The Rangers have attempted 224 shots in this series at 5-on-5 — the most of any second-round team by a wide margin — and just three of them have gotten by Holtby. As you can see above, it's not for lack of trying or an inability to get into high-percentage areas. Sometimes you just face a white-hot goalie.

As for Anaheim and Calgary, no one was ever going into this under the illusion that the Flames were looking at a series they “should win.” They're not very good — and advanced this far by playing the third-worst team in these playoffs — and only won Game 3 because of a bizarre set of unrepeatable circumstances. They are otherwise being systematically picked apart by what is clearly the best Ducks team since they won the Cup. At 5-on-5, Calgary is being outscored 9-2, and it's still 12-5 overall even after the four-goal Game 3. This is no accident.

And really, if you'd said before the playoffs started that we'd be looking at probable Conference Finals featuring Chicago vs. Anaheim and Tampa vs. Washington, I don't think anyone could have really looked at you too sideways about it. These are teams that could have very plausibly made it that far, and their chances to do so were far less reliant on luck than most other clubs.

You have to say it all time and again, but this stuff matters, a lot.

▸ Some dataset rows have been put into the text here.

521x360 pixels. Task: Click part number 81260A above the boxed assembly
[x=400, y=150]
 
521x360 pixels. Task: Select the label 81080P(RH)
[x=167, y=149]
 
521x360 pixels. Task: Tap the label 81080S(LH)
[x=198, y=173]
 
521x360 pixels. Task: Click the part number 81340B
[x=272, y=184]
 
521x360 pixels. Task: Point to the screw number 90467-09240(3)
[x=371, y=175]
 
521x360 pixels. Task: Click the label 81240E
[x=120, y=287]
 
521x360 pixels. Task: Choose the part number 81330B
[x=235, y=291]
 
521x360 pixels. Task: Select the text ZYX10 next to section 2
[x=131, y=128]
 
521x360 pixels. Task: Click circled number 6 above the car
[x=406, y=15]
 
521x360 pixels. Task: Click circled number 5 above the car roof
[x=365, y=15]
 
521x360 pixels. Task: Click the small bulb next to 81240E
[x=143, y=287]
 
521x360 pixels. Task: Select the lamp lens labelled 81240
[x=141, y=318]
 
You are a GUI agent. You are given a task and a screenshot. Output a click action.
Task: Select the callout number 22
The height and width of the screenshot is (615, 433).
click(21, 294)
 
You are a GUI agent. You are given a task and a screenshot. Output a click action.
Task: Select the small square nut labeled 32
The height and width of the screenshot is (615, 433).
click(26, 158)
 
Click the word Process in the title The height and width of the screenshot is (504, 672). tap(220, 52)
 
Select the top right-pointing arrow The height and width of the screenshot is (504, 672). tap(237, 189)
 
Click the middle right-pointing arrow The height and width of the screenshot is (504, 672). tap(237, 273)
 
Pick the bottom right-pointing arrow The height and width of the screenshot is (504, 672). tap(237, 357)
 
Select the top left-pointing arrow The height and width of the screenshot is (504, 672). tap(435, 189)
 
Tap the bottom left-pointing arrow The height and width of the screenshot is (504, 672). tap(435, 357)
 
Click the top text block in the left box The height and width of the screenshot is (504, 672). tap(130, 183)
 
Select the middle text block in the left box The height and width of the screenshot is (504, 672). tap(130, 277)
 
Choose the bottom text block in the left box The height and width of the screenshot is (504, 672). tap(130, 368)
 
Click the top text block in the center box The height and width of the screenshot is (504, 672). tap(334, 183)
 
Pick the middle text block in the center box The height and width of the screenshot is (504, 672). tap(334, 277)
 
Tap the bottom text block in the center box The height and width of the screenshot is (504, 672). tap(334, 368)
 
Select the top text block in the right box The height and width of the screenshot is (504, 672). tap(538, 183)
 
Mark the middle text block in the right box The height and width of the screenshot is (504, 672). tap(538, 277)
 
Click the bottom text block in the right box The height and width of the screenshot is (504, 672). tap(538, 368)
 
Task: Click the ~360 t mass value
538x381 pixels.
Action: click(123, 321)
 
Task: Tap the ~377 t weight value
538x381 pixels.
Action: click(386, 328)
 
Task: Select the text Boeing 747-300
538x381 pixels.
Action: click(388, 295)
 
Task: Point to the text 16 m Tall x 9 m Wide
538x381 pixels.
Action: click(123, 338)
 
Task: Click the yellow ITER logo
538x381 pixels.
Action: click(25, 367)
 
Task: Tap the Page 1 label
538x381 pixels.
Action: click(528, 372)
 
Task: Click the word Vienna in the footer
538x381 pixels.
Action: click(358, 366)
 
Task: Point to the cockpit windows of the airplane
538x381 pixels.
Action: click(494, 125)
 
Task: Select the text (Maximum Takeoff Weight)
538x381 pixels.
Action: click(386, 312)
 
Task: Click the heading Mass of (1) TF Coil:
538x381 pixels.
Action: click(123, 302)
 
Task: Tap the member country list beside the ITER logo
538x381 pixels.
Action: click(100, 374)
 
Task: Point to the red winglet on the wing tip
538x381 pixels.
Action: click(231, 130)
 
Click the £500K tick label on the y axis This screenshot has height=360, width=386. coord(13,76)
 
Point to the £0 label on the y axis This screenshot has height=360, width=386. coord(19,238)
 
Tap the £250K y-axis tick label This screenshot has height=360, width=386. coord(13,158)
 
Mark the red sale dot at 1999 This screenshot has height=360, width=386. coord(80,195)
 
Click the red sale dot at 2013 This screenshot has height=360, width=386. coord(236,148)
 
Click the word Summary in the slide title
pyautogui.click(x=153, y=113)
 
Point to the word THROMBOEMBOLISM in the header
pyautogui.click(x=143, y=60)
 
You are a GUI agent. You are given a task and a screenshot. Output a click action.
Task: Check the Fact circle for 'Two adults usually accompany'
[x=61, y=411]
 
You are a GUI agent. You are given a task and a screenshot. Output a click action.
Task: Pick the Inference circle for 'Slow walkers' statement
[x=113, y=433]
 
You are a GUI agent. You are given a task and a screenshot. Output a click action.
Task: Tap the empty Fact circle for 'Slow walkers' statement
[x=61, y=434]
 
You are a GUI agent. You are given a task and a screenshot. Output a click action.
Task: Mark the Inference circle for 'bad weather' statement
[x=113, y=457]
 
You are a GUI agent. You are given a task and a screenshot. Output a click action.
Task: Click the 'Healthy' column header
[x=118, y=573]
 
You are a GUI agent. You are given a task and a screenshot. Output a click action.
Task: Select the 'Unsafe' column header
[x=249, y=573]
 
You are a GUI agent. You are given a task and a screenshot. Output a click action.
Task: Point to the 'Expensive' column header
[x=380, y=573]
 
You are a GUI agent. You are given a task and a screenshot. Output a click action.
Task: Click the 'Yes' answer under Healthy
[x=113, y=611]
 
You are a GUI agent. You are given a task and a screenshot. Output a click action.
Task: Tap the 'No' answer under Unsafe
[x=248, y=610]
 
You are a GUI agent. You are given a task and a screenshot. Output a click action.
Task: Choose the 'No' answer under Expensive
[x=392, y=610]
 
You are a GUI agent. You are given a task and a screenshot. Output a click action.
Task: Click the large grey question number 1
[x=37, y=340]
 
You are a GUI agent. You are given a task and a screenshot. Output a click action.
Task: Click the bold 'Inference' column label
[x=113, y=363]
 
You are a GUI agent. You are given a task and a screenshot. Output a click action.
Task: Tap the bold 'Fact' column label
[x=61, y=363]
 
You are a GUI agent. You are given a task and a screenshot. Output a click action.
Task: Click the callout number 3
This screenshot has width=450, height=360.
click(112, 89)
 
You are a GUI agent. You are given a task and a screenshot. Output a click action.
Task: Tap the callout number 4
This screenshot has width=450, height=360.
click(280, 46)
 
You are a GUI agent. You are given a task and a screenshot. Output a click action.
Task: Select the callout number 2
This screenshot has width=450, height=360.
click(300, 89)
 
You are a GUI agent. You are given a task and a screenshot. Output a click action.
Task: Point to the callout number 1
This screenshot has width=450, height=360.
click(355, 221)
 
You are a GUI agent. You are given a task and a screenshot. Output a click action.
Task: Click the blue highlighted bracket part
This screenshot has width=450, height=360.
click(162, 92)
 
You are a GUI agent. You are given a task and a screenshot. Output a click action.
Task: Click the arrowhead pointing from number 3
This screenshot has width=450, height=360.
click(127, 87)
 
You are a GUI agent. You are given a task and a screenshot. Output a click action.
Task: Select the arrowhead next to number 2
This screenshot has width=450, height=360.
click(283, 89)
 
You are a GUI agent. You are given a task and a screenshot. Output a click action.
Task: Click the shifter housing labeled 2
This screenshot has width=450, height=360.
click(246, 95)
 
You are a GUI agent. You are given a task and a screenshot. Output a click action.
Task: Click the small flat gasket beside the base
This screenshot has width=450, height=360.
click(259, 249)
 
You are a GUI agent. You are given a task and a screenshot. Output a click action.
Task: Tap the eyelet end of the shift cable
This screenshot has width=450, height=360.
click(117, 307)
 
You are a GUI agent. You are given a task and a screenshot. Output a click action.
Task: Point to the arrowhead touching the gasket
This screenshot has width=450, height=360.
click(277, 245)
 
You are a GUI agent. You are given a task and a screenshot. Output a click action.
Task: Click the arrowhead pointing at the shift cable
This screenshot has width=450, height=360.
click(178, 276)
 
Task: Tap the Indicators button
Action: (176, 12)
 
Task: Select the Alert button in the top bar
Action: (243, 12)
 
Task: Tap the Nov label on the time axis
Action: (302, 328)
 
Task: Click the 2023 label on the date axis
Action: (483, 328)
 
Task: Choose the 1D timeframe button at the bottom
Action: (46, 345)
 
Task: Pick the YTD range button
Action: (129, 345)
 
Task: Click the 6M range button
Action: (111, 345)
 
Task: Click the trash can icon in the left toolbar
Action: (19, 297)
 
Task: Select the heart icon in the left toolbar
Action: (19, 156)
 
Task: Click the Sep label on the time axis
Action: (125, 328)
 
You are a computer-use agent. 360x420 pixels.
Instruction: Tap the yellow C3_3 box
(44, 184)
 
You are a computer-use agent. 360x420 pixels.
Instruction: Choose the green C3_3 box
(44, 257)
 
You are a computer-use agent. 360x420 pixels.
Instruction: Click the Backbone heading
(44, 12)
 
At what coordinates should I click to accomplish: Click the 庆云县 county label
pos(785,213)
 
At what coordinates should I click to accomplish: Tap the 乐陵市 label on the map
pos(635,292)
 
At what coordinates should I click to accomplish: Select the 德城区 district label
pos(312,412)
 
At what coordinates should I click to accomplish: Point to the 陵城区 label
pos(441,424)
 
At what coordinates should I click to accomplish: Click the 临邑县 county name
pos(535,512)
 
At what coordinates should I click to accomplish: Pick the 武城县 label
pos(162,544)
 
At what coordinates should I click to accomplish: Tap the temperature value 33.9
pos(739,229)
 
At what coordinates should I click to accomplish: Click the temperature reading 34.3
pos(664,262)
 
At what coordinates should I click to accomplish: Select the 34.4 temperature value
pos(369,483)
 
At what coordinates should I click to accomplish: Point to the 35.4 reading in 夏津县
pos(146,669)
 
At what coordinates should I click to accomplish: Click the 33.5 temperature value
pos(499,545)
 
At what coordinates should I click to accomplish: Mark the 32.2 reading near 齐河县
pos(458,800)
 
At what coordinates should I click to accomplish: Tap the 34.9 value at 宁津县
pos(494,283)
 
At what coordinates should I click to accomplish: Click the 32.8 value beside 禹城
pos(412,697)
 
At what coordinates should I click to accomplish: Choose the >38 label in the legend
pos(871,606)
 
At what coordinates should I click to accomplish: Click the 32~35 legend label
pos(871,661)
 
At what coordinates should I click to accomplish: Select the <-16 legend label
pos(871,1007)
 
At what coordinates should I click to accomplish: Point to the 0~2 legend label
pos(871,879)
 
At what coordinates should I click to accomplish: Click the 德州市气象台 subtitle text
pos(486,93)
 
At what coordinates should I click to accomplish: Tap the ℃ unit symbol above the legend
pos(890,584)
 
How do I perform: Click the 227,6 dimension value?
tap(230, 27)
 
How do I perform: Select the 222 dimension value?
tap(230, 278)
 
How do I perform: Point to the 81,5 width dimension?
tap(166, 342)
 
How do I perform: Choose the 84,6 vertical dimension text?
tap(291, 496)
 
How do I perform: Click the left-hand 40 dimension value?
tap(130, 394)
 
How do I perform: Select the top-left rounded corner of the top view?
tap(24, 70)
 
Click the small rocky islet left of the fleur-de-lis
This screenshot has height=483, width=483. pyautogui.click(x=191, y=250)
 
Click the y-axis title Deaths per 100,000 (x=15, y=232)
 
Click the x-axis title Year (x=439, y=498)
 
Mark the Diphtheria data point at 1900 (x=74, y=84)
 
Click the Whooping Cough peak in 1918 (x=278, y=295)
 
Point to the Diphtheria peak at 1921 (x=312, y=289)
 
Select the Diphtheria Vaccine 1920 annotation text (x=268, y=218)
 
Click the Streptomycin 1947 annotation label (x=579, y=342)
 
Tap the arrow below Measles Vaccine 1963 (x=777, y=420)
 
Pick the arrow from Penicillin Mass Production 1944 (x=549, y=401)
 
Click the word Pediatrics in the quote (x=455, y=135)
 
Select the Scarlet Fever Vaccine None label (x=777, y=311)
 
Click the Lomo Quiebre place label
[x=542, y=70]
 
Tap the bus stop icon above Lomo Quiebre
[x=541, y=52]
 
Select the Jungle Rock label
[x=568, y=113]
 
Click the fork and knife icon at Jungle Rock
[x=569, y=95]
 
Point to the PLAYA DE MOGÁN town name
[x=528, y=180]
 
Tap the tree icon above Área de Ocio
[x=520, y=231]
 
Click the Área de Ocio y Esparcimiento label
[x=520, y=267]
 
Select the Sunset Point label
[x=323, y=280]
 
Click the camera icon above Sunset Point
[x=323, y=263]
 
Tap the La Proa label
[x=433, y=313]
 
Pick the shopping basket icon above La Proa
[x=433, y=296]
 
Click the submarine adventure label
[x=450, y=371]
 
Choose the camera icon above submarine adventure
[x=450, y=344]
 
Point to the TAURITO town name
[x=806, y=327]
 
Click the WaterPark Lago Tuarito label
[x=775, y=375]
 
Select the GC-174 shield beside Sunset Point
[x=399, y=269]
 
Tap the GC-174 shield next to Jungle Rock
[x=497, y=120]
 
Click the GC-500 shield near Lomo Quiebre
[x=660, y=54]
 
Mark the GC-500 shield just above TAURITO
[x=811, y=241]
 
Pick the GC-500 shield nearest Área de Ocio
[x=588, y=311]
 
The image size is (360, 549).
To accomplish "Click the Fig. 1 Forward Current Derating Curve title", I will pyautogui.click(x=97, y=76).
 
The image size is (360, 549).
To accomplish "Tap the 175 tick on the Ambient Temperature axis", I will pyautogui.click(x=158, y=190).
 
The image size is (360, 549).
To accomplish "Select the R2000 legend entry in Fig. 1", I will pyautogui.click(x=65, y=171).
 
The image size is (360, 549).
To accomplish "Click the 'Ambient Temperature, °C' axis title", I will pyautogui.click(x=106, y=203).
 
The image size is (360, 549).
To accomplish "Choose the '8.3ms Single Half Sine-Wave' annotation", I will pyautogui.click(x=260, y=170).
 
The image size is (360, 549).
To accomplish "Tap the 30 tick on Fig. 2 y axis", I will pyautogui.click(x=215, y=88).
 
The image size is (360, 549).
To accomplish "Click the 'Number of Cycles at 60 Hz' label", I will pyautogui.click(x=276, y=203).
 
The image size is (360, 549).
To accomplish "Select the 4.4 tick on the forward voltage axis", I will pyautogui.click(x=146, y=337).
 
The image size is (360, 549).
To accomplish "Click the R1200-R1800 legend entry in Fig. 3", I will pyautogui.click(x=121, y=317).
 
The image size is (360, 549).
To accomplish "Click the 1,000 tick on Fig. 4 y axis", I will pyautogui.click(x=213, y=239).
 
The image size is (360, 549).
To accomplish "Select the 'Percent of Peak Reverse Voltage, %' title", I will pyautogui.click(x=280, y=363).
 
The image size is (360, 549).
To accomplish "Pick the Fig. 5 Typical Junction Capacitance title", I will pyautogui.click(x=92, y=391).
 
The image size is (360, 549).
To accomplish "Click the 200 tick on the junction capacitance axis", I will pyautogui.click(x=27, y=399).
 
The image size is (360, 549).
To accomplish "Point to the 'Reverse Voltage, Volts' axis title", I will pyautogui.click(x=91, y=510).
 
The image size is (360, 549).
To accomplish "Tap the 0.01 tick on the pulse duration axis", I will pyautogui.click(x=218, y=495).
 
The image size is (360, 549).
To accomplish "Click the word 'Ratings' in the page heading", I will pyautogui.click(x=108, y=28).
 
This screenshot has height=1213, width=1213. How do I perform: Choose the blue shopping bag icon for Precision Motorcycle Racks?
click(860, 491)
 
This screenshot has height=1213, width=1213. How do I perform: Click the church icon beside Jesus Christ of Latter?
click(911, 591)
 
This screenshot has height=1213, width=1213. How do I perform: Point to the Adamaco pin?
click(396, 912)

Maybe it seems overly simplistic to just say that the better teams are winning their series because they're better, but it really does appears as though that's what's happening here. High percentages come back down, and teams that proved all year they can keep the puck in the other team's end eventually win. That's not 100 percent reliable, as the first round showed repeatedly, but it's the case far more often than not.